Molecular kinetic interpretation of pressure

Question

Regarding the molecular kinetic interpretation of pressure, we arrive at a point in the $F=\frac{\Delta P}{\Delta t}=\frac{2mvx}{\Delta t}$, that is to say, the force exerted in the shock on the wall is calculated by dividing the change in the amount of movement of the wall by that time, which I understand should be the time of duration of the shock, but nevertheless the time used is the time between two shocks, the time in which the molecule travels the distance of the edge of the vessel for one side and returns...this does not contradict the definition of impulse that refers to the duration of the shock??

Answer 1

The derivation can be obtained without having to explicitly consider the time of impact. Suppose the molecules have kinetic energy $E=mc^2/2$ where velocity is $c$ and mass $m$. The molecules are in a fixed box of volume $v=xyz$. The molecule can move in any direction and so has components $u, \;v,\; w$ along each axis meaning that $c^2=u^2+v^2+w^2$ but as no direction is special (the gas fills the volume uniformly) then we can let $c^2=3u^2$.

The pressure on the vessel's walls is due to the change in momentum and for a wall collision after moving along the $\pm x$ direction is $2mu$. A molecule will on average hit opposite walls $u/2x$ times per second when moving in the $\pm x$ direction.

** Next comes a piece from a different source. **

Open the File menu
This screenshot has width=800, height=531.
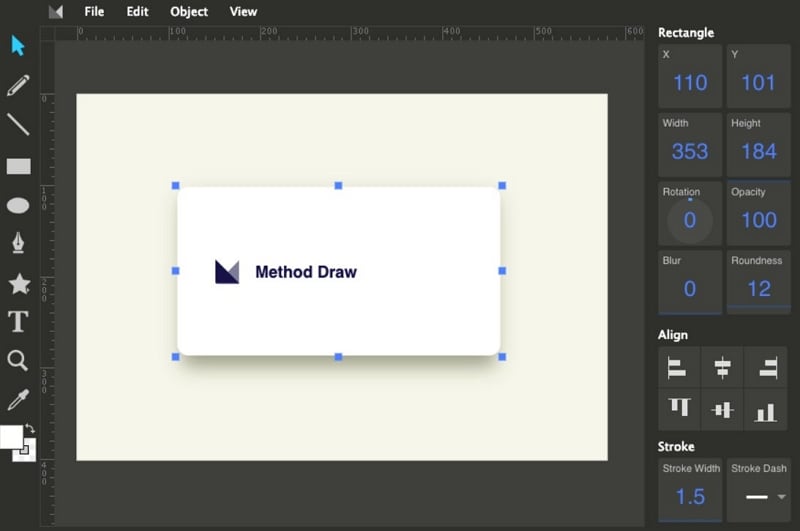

By Newtons second law the rate of change in momentum equals force, thus a molecule exerts a force $2mu \cdot u/2x=mu^2/x$ on the face of the container perpendicular to $x$ which has area $yz$. As pressure is force /area and as the collision area is $yz$ then $p=mu^2/(xyz)\equiv mu^2/V$. Finally, substituting for $u$ and allowing for $N$ molecules the pressure is $p=Nmc^2/3V$ i.e pressure is twice the kinetic energy divided by three times the volume, $\displaystyle p=\frac{2E}{3V}$